Editorial: What would Curley do?

The Curley House on the Jamaicaway should not continue to sit largely empty and idle. The City should find a way to revive it for public service.

The mansion of former mayor and governor James Michael Curley has a suitor in the form of a nonprofit interested in a museum and event rentals.

The new Walsh administration is looking at the Curley House’s situation with a fresh set of eyes, and that is good news. City Councilor Matt O’Malley’s advocacy for reuse is welcome leverage, too.

But we would like to see stronger sentiment from the City that the mansion’s limbo status is simply intolerable, and that bright minds will find a solution soon.

The mansion eats up money. A 2009 Boston Finance Commission review found it was rented fewer than 10 times a year, with maintenance costs far outstripping income. As those few of us lucky enough to have been inside it know, it is a lovely facility with great potential.

Curley’s historic significance in Massachusetts is indisputable. He is a great figure of Boston political populism and of the Irish immigrant organizing that overcame extreme Brahmin prejudice to succeed. He is also a classic example of a less flattering side of local politics: incredible corruption. He alone is certainly worth the price of a museum admission.

The City was right to save the mansion from private development in the 1980s. But the next step is long overdue, and its obstacles appear to be largely imaginary.

One is the legal status of reuses under the City trust with which it was purchased, or rather, with the will that created the trust. It is frankly unclear to us how using the trust for that purchase fit the will in the first place. Regardless, even a cursory reading of the will finds that keeping a City facility locked up, inaccessible to the public, is the opposite of its intent. It is called the White Fund, not the White Elephant Fund.

Over in the Fenway, the Isabella Stewart Gardner Museum recently found its institutional reuse plans stymied by a will. Gardner’s will was very plain and simple in its obstacle, which said not to move any art. A few meetings with political heavyweights, and within months the will was magically interpreted as saying, “Move art!” A large and successful expansion followed. Where there is a will, there is still a way, one might say.

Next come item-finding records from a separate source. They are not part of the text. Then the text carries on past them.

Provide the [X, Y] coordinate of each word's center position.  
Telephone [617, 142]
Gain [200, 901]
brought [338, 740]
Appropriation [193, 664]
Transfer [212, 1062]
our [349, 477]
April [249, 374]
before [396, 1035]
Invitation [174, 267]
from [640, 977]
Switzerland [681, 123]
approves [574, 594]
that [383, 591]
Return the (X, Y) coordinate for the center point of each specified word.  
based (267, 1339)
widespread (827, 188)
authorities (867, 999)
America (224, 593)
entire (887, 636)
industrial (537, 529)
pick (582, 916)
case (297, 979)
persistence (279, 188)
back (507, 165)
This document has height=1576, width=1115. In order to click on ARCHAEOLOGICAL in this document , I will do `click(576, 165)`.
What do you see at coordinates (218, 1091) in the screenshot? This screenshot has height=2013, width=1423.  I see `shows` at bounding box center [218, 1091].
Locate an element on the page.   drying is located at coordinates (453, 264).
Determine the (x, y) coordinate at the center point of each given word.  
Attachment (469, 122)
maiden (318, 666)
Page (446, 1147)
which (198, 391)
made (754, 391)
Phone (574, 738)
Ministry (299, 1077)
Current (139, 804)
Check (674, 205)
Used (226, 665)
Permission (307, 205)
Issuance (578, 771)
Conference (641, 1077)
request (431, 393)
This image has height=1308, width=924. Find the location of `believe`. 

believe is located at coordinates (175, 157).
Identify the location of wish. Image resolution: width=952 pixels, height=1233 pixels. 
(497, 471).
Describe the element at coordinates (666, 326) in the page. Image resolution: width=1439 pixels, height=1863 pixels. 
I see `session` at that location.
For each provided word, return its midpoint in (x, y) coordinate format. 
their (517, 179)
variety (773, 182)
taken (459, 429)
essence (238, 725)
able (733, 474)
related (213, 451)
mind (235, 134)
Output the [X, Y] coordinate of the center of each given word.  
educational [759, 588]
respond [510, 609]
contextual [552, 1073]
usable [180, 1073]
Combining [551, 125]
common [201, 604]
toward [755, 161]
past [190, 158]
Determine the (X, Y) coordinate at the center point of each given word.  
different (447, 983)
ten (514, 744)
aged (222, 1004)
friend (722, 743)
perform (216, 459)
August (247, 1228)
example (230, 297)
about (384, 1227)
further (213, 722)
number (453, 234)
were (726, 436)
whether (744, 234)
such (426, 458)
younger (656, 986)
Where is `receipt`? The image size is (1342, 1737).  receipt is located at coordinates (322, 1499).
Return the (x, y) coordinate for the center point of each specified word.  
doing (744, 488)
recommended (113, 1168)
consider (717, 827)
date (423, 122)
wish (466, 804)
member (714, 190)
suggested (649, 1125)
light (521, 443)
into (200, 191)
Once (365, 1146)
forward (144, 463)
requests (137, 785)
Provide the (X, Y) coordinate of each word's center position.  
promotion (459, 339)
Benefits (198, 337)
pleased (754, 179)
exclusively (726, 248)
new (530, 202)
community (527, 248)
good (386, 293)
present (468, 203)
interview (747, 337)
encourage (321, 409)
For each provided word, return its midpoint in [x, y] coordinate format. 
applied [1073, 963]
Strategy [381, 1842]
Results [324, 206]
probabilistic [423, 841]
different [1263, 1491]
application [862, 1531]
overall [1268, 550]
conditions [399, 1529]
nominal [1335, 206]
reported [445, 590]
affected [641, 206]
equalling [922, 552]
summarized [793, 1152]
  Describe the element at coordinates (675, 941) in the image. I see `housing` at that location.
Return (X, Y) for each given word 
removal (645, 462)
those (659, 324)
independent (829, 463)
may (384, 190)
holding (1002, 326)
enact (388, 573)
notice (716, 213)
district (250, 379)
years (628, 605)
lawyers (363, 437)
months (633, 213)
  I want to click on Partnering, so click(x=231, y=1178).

A local objection in previous years was related to parking. Yet Jamaica Pond Park right across the street is increasingly used by successful, large-scale public events, including the JP Music Festival and orchestra concerts, with no discernable parking crisis. Experience shows this issue is quite manageable.

James Michael Curley would have gotten a deal done years ago, probably in one of his house’s own smoke-filled rooms. It is good that Boston doesn’t work quite that way anymore. But it should work a lot faster on the Curley House.